# PROBLEM DESCRIPTION
Please give the lines below again exactly as they stand, from the one that contains "Viewport: 828px width, 396px height." up to and including the one that contains "You are a computer-use", leaving all pictures out.

# RECORD SET
= Beginning of Section =

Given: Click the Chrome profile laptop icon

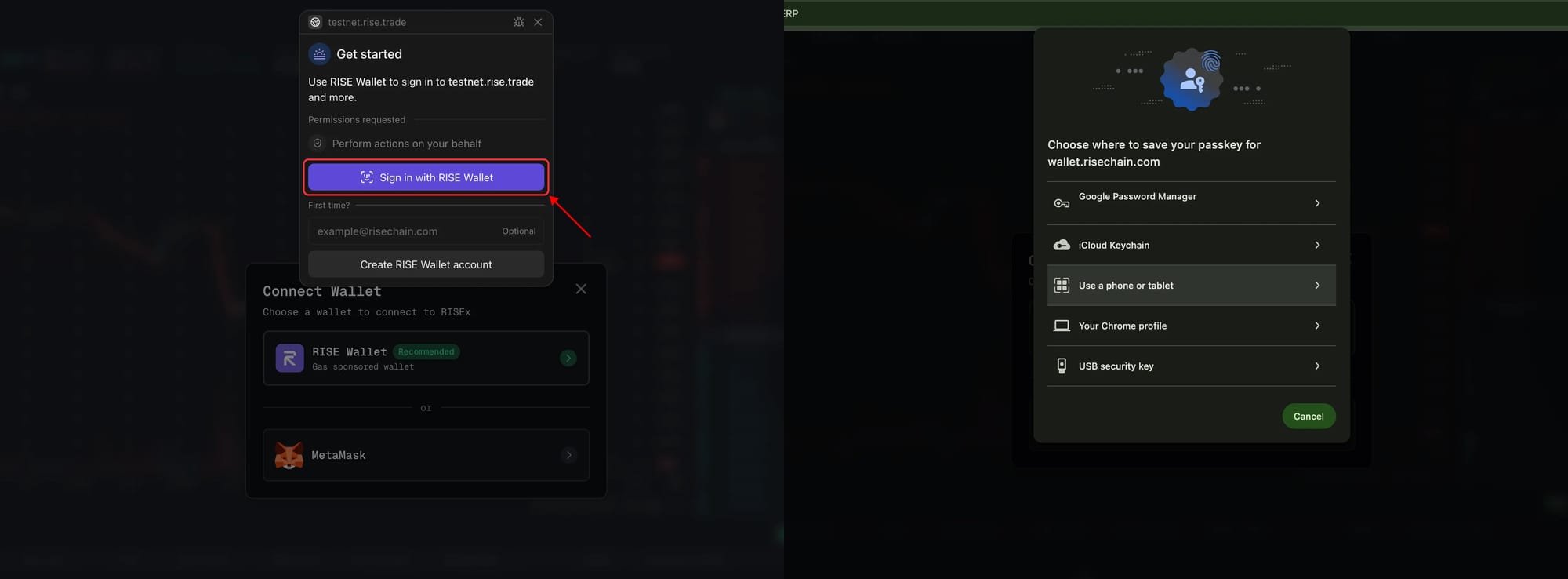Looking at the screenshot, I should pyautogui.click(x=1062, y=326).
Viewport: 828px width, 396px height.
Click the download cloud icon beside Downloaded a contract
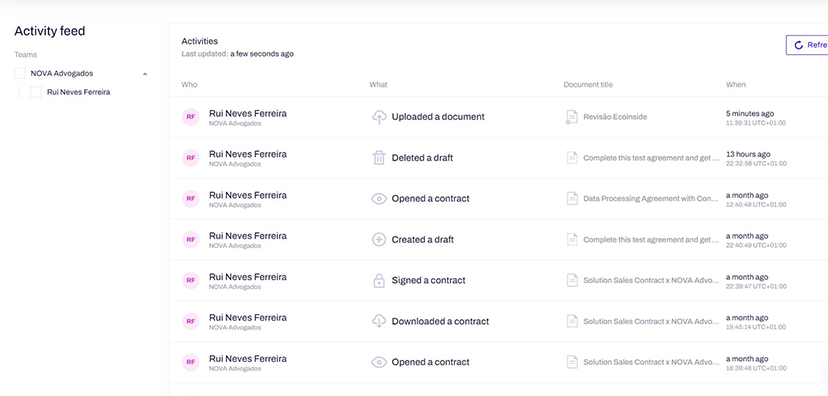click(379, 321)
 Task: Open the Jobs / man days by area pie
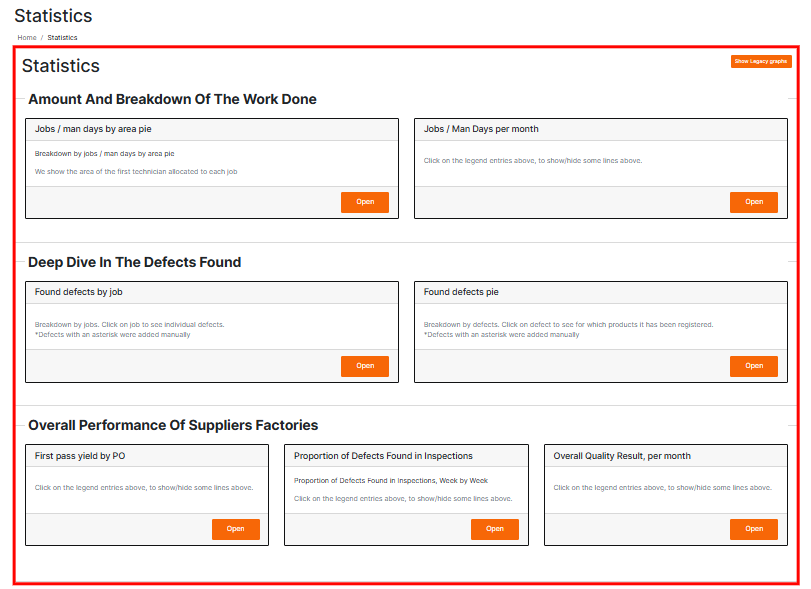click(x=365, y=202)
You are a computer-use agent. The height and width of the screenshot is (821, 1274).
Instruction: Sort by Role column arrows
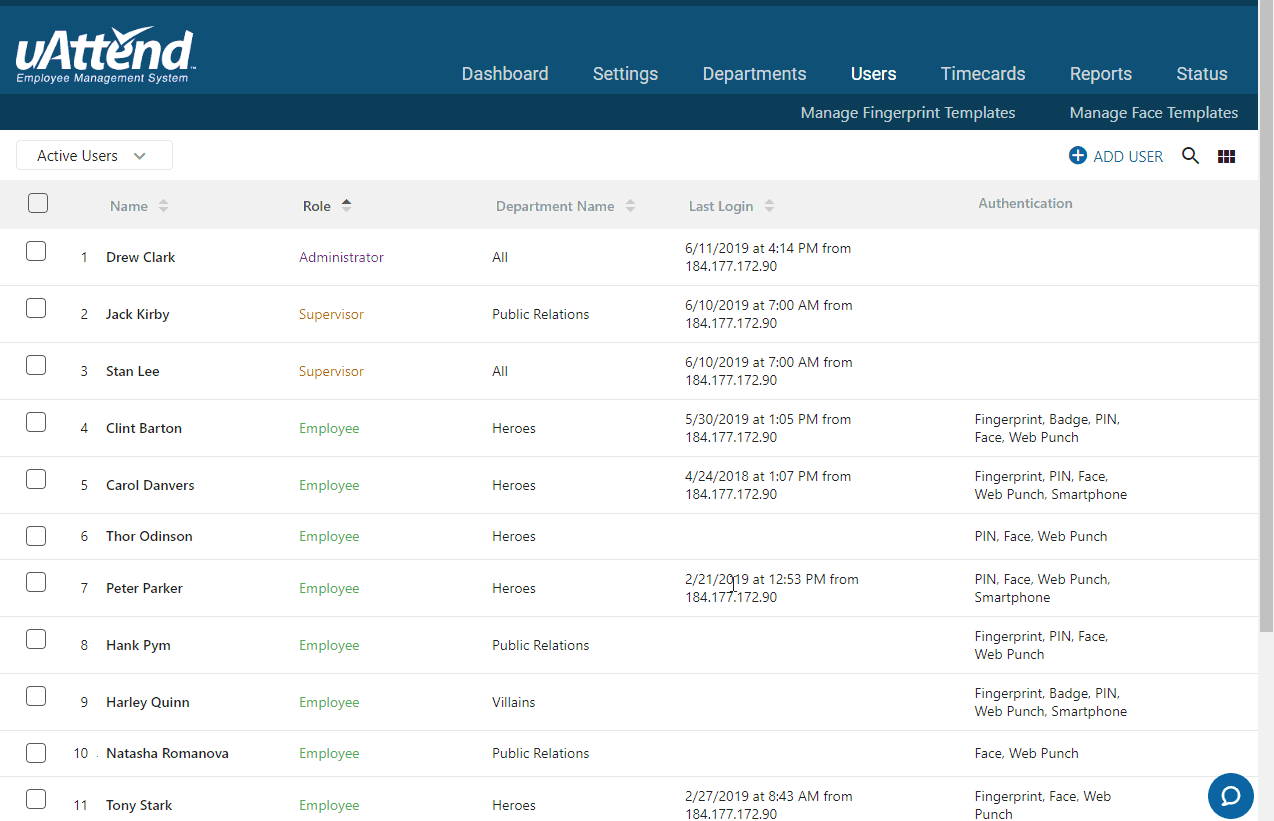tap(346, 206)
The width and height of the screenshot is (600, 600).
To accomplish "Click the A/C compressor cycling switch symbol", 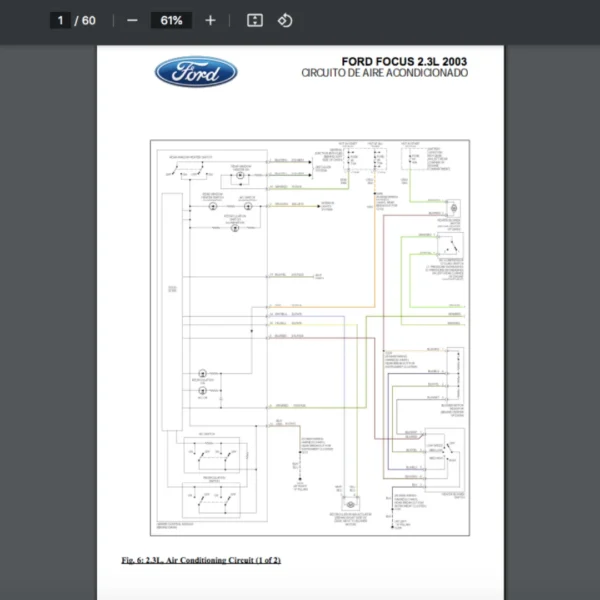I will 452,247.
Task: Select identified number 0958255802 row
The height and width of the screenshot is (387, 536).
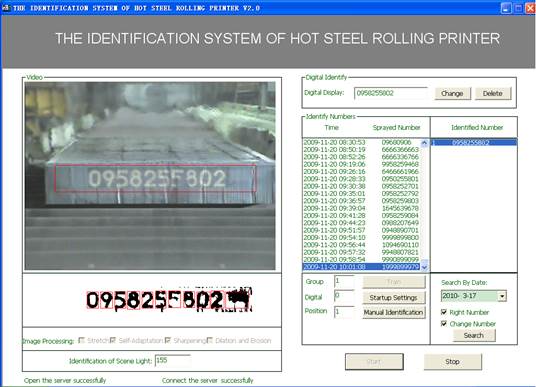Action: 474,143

= End of Section =
= Beginning of Section =

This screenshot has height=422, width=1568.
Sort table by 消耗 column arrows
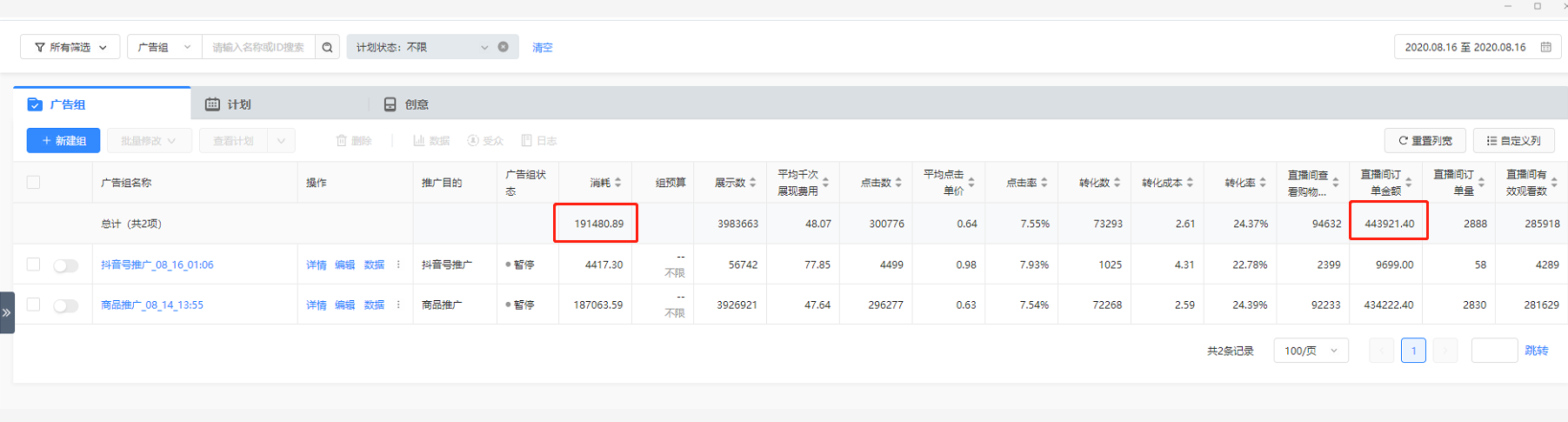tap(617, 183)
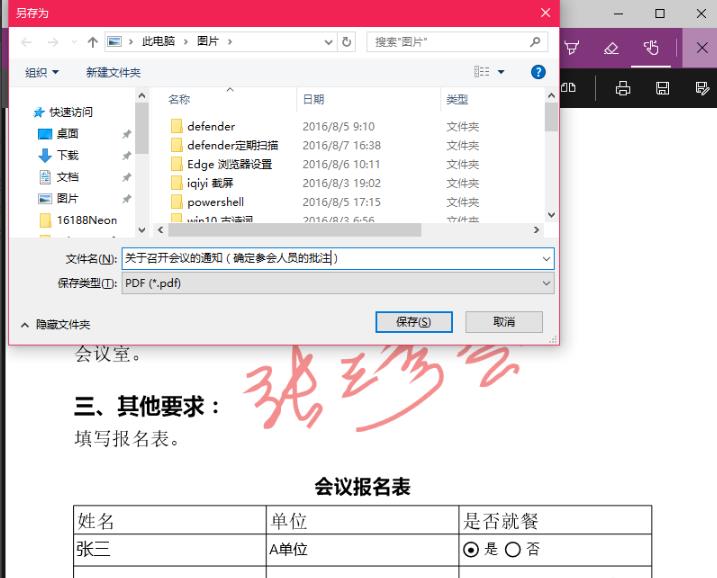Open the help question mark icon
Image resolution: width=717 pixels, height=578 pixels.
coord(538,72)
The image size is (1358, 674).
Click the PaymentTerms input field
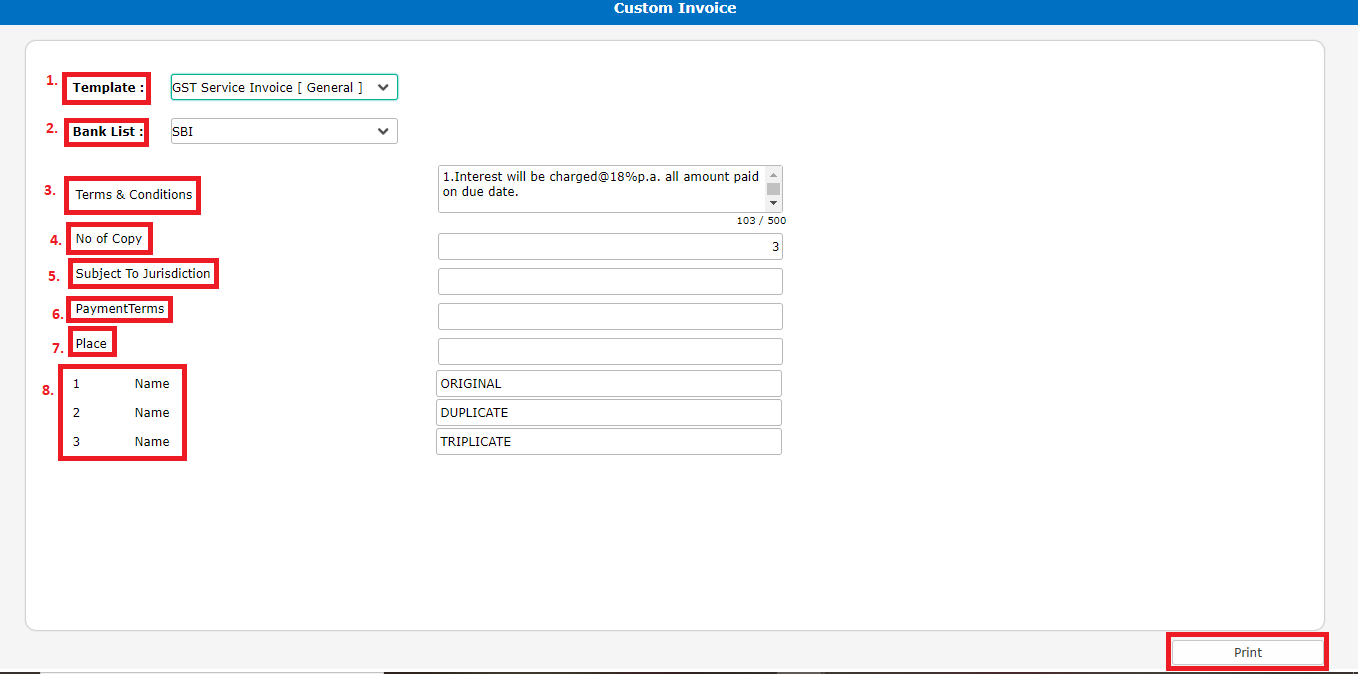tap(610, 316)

= End of Section =
= Beginning of Section =

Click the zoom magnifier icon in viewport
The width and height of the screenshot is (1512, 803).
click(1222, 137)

= End of Section =

# EXERCISE RESPONSE
Viewport: 828px width, 396px height.
Click the download cloud icon beside Downloaded a contract
click(379, 321)
 Task: Open the Jobs / man days by area pie
click(x=365, y=202)
You are a computer-use agent. The height and width of the screenshot is (821, 1274).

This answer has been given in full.